» Task statement
Write out the entries below once more, exactly, with the pictures left out.

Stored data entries
#####

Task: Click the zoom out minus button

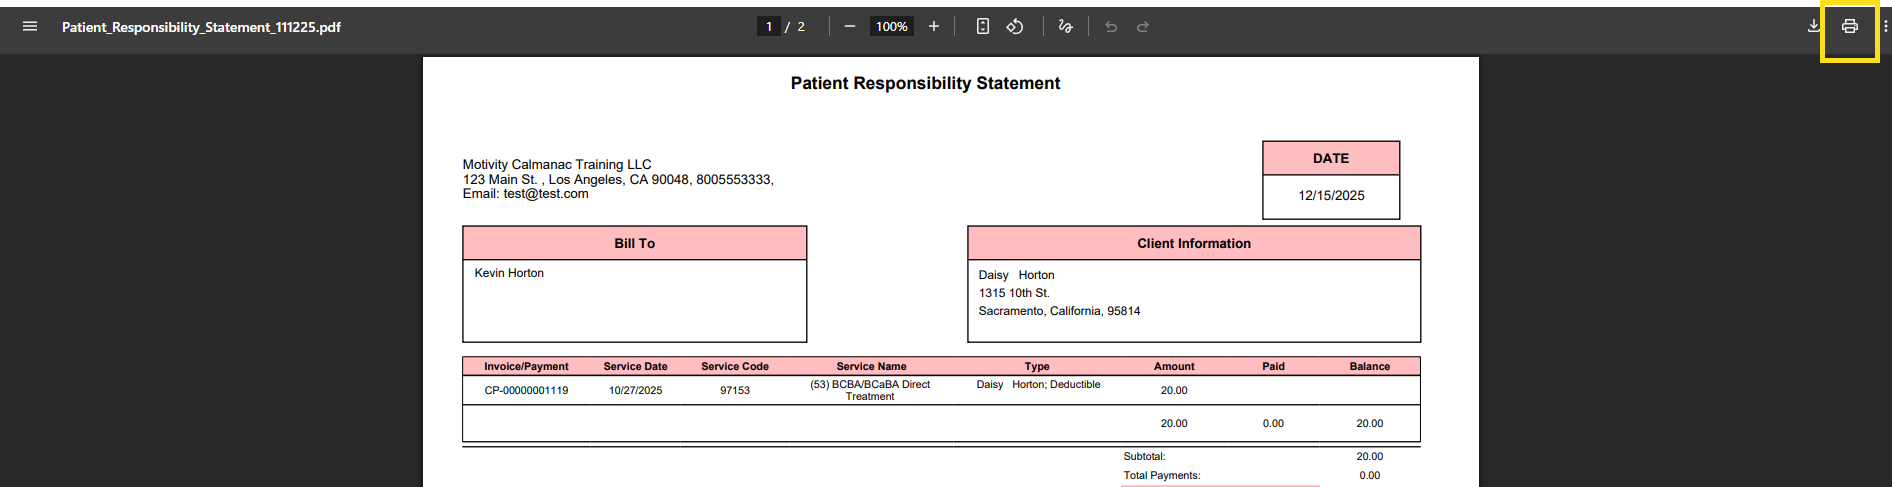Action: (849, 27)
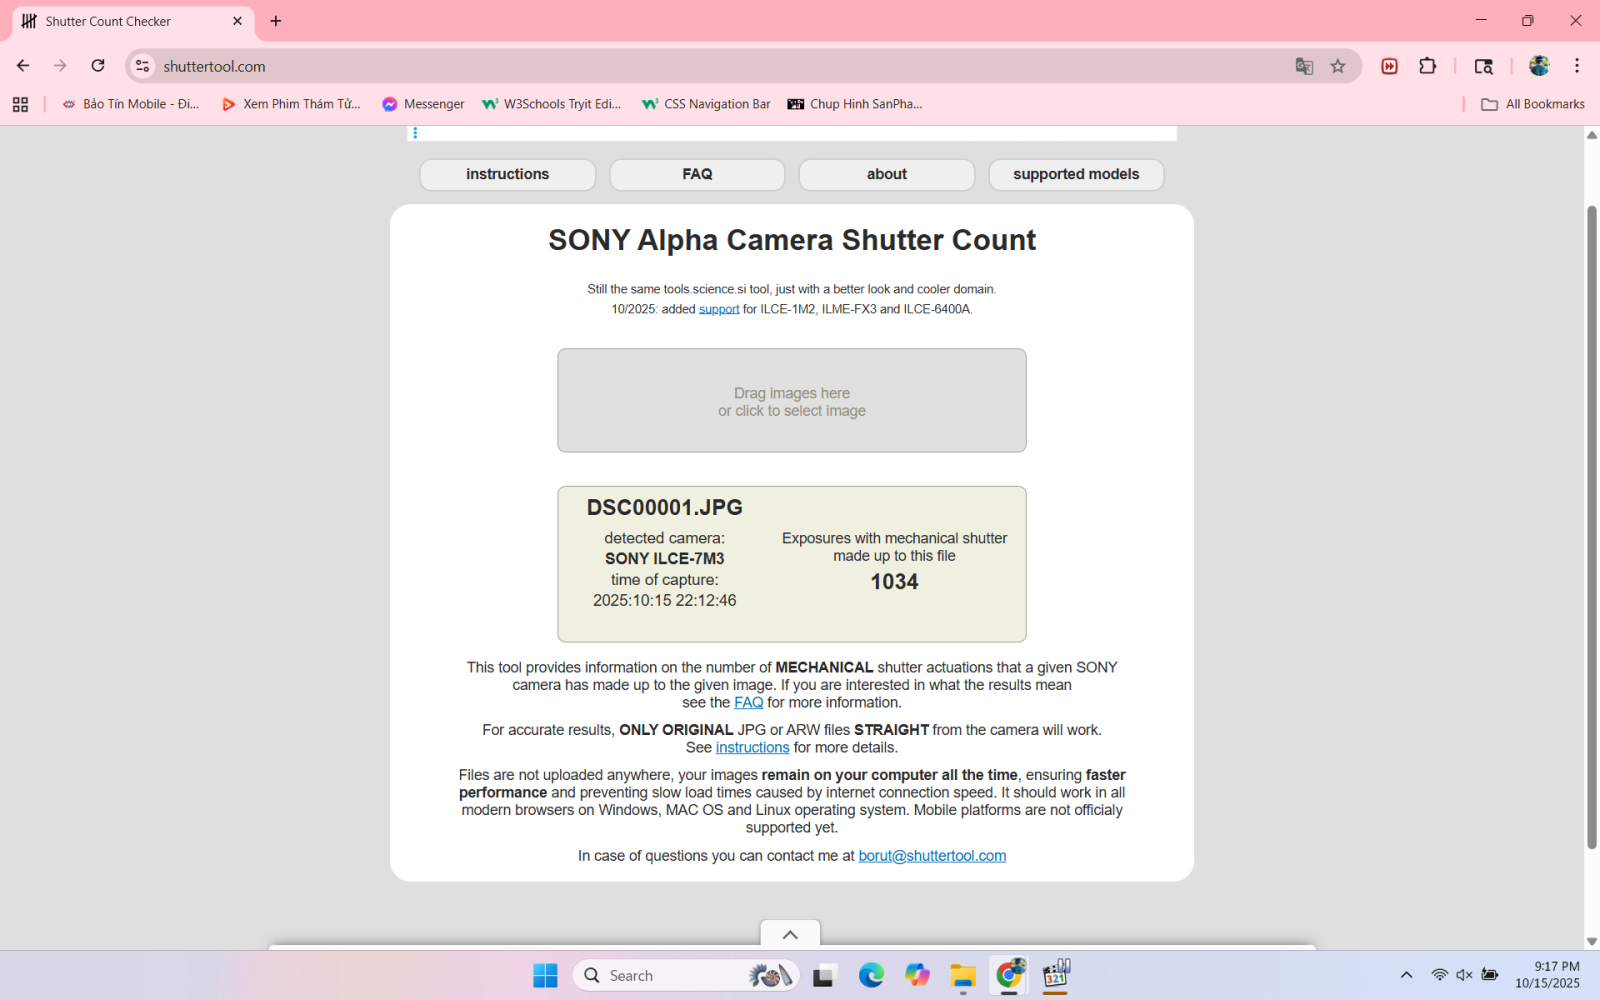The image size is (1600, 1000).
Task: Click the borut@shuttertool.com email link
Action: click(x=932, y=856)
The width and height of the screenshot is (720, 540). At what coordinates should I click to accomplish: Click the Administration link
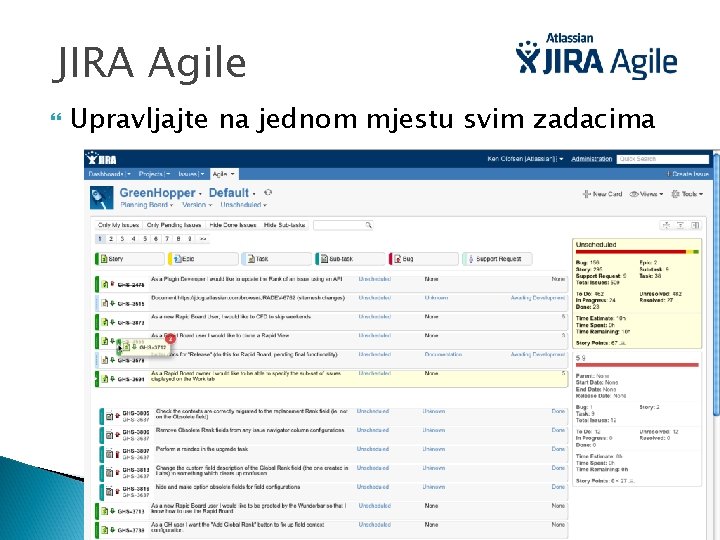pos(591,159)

#####

» Reply to the task
Task: Click the zoom out minus button

Action: (849, 27)
The image size is (1600, 1000).
Task: Click the borut@shuttertool.com email link
Action: click(x=932, y=856)
The width and height of the screenshot is (720, 540). At what coordinates should I click to accomplish: Click the Administration link
pos(591,159)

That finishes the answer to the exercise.